The Chief Health Officer sought advice from the Environmental Health Standing Committee, a respiratory physician and a public health physician, prior to issuing her temporary relocation advice on 28 February 2014.

The Board is of the view that it was appropriate for the emergency services, Department of Health and EPA to seek assistance from external sources to assist in the management of the complex emergency. However, key differences in the approaches taken were the timing of the advice sought from external sources and the extent of the advice sought. Emergency services utilised external sources to assist in the decision-making process, whereas the evidence suggests that the Department of Health and EPA utilised external sources to provide advice after a decision had already been made.

The Board considers that in the event of a future health emergency, it would be beneficial for the Department of Health and in particular the Chief Health Officer to have the ability to seek support from sources external to the Department, before and throughout the event.

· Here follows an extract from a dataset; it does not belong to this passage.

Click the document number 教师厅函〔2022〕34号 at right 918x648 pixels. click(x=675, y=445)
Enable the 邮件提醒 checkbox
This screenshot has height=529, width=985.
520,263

From 1 July 2014, the Emergency Management Commissioner is the responsible officer for all major emergencies that require health service and public health responses, unless otherwise specified in legislation. The Chief Health Officer will support the Emergency Management Commissioner in decision-making concerning major emergencies relating to public health. To assist with this process, the Department of Health and Emergency Management Victoria should consider establishing a standing Public Health Emergency Expert Panel or similar mechanism, which will offer advice on health/medical policies and protocols relevant to major public health emergencies.

The prior establishment of the Public Health Emergency Expert Panel or similar mechanism would be recognition that major public health emergencies are likely to be complex and fast moving, and that additional expertise may be required at short notice to complement that provided by the Department of Health and the Chief Health Officer. The utility of the Public Health Emergency Expert Panel or similar mechanism would be increased if it consisted of senior experts with competencies in key fields such as air and water pollution, infectious diseases and hazardous materials, and include experts drawn from Victoria, nationally and internationally as required.